[[ Data for this task open ]]

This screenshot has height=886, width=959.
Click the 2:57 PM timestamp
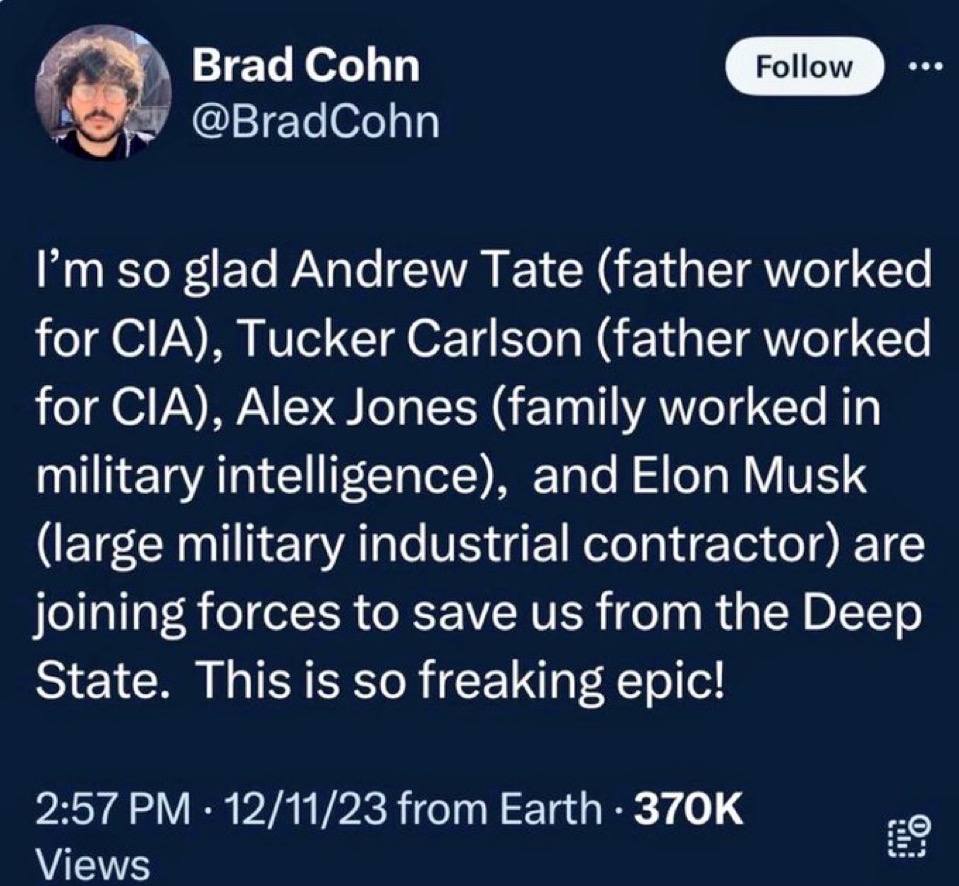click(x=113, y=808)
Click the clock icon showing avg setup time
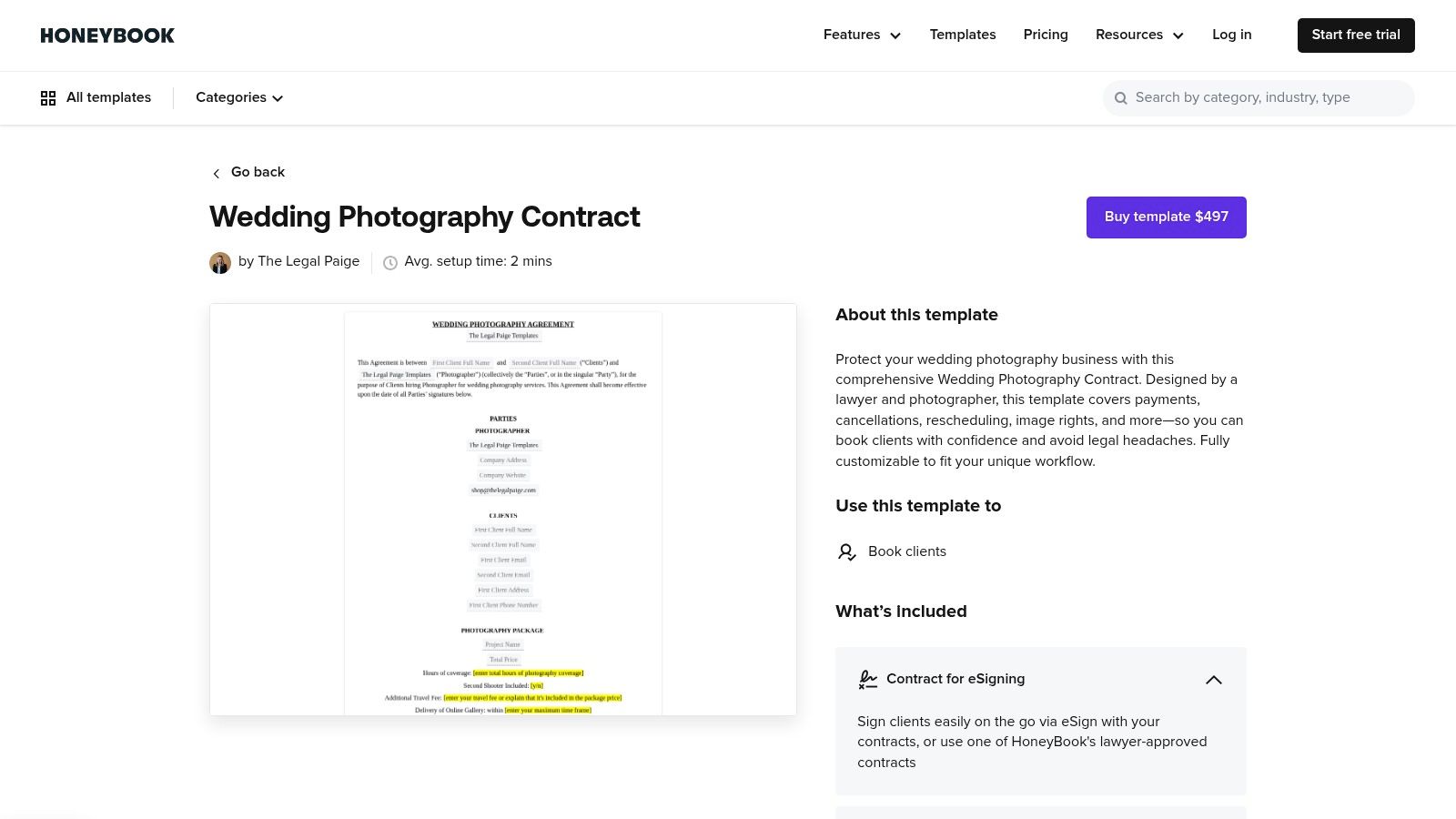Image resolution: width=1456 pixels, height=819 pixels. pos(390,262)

[[ Data for this task closed ]]
[[ Data for this task open ]]

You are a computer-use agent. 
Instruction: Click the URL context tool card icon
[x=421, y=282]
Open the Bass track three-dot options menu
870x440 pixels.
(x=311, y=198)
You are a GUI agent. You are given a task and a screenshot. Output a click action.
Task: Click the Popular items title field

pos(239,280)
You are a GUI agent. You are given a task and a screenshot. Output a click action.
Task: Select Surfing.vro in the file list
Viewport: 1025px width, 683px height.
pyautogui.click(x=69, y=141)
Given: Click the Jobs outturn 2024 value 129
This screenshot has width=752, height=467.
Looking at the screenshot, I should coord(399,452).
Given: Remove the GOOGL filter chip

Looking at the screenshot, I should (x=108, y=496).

[[ Data for this task closed ]]
[[ Data for this task open ]]

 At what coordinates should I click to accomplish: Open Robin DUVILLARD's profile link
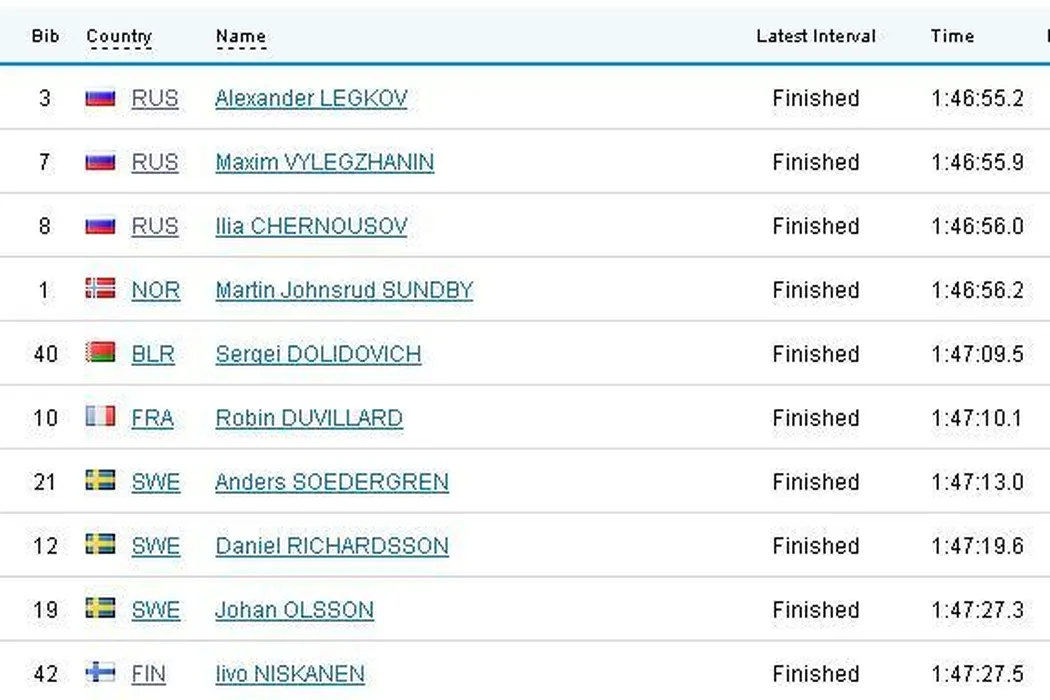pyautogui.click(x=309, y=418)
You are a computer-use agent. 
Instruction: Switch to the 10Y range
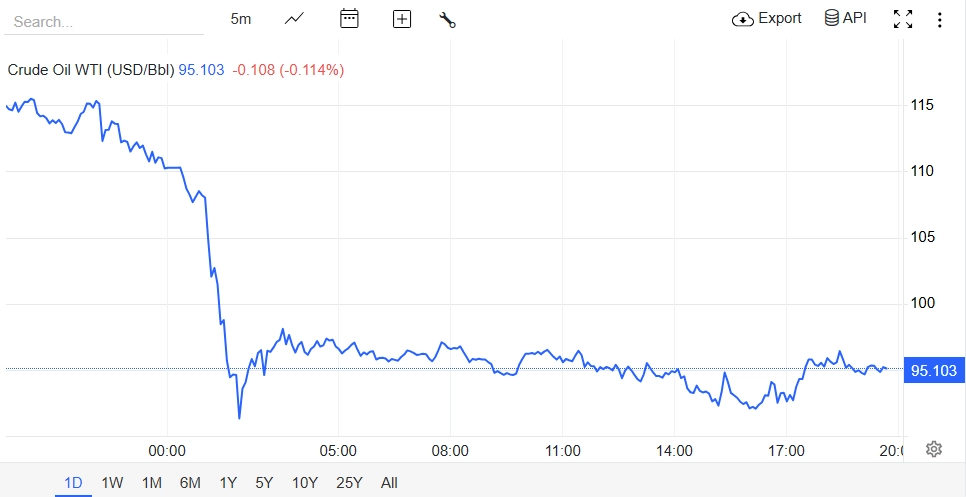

[[ Data for this task closed ]]

▶ Required action
Start with the line above containing "At what coordinates" and end with the line containing "Instruction: Switch to the 10Y range". Set down that stretch exactly, without any pictures.

▶ Output for this task
 At what coordinates should I click to accomplish: Open Robin DUVILLARD's profile link
pyautogui.click(x=309, y=418)
You are a computer-use agent. 
Instruction: Switch to the 10Y range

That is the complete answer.